= Overprinting =

Process of printing one color over another

}

Comparison of a knock-out with and without trapping, and overprinting for perfect and imperfect registration.

Rows are as follows:

Overprinting refers to the process of printing one colour on top of another in reprographics. This is closely linked to the reprographic technique of 'trapping'.

Printing text and thin graphic elements like lines as overprints when they overlap solid colors or photos to improve readability is very common. On such a small surface, the opacity of black ink is sufficient to prevent the colors it covers from showing through. If the surface area increases, the superimposed colors may appear; in this case, trapping or a rich black ink should be used.

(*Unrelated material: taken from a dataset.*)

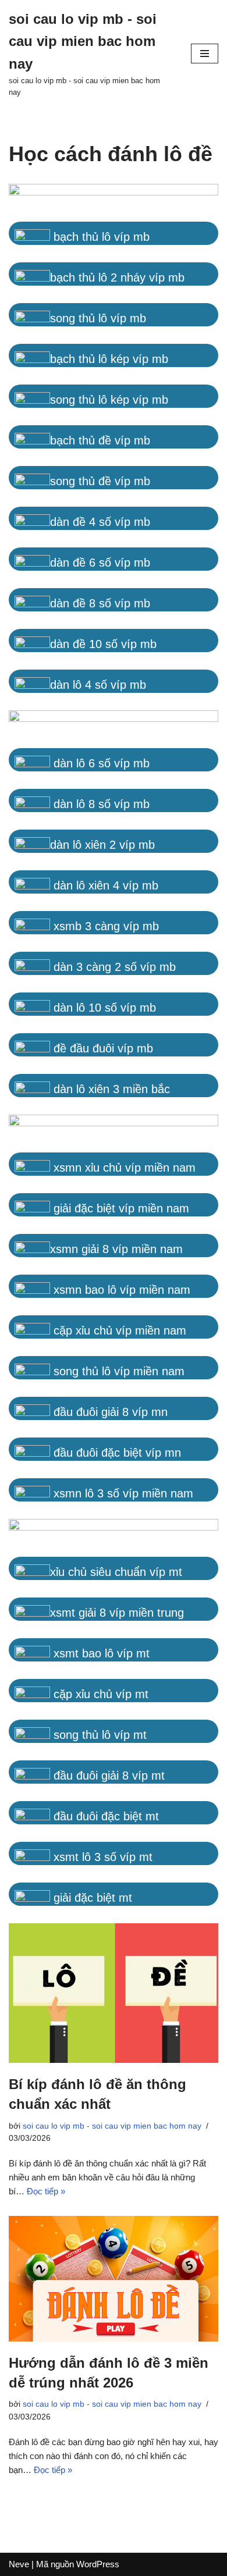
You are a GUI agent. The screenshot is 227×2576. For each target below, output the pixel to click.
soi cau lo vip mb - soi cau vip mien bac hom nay (112, 2126)
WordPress (97, 2564)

Before digital processing, this was the default overprinting method, the simplest since it didn't require the additional operation to create a knockout. The PostScript page description language, used by the printing industry since the mid-1980s, conversely creates a knockout by default. Many page layout programs therefore specifically handle the black text in overprints.

Another use of overprinting is to create a rich black (often regarded as a colour that is "blacker than black") by printing black over another dark colour.

It is also the term used in the production of envelopes customised to order by printing images (such as logos) and texts (such as slogans) on mass-produced machine-made envelopes; the alternative way of producing such envelopes is to print "on the flat" and then cut out the individual shapes and fold them to form the envelopes. However the latter method is generally only economically viable for large print runs offering returns to scale.

Overprinting also refers to the printing of additional information onto self-adhesive labels and product packaging. "Best Before", "Use By" dates and batch codes are printed in situ onto product
packaging as the items are packed. Generally thermal printers, ink jet printers or laser printers are used.